Training and generalization dynamics in deep linear neural networks
This event is part of the Biophysics Seminars.
Anatomically, the brain is deep; and computationally, deep learning is known to be hard. How might depth impact learning in the brain? To understand the specific ramifications of depth, I develop the theory of learning in deep linear neural networks. I will describe exact solutions to the dynamics of learning which specify how every weight in the network evolves over the course of training. The theory answers fundamental questions such as how learning speed scales with depth, how structured data sets are embedded into hidden neural representations, and why unsupervised pretraining accelerates learning. Turning to generalization error, we use random matrix theory to analyze the cognitively-relevant "high-dimensional" regime, where the number of training examples is on the order of or even less than the number of adjustable synapses. We find that generalization error can diverge in certain instances if training is run forever, but that implicit regularization in the form of early stopping and small initial weights substantially improves performance.

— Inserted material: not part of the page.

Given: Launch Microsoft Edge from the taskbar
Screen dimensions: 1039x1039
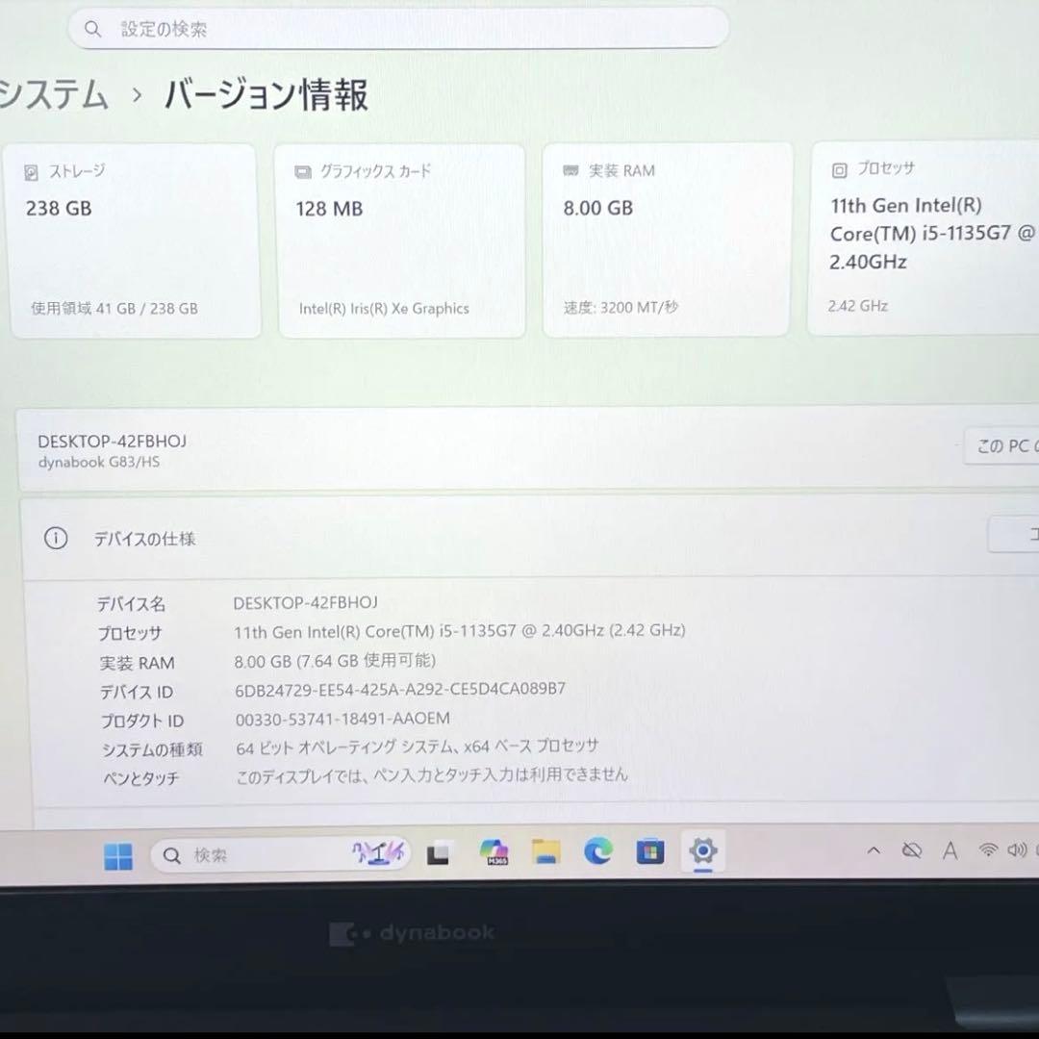Looking at the screenshot, I should [598, 852].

Next, we turn to the question of how complex a model should be for optimal generalization. We describe a counter-intuitive regime where increasing the complexity of a model can lower both the approximation error and the estimation error of the system, resulting in substantial generalization benefits. This result may help explain the striking performance of even very large deep network models in practice, which often have more parameters than training samples. Finally, if time permits, I will describe an example of how these results may begin to inform the dynamics of nonlinear networks. In particular, I will describe a setting in which a nonlinear network can be understood as a collection of linear networks that learn in parallel, yielding learning dynamics which are dominated by the fastest linear network in the collection.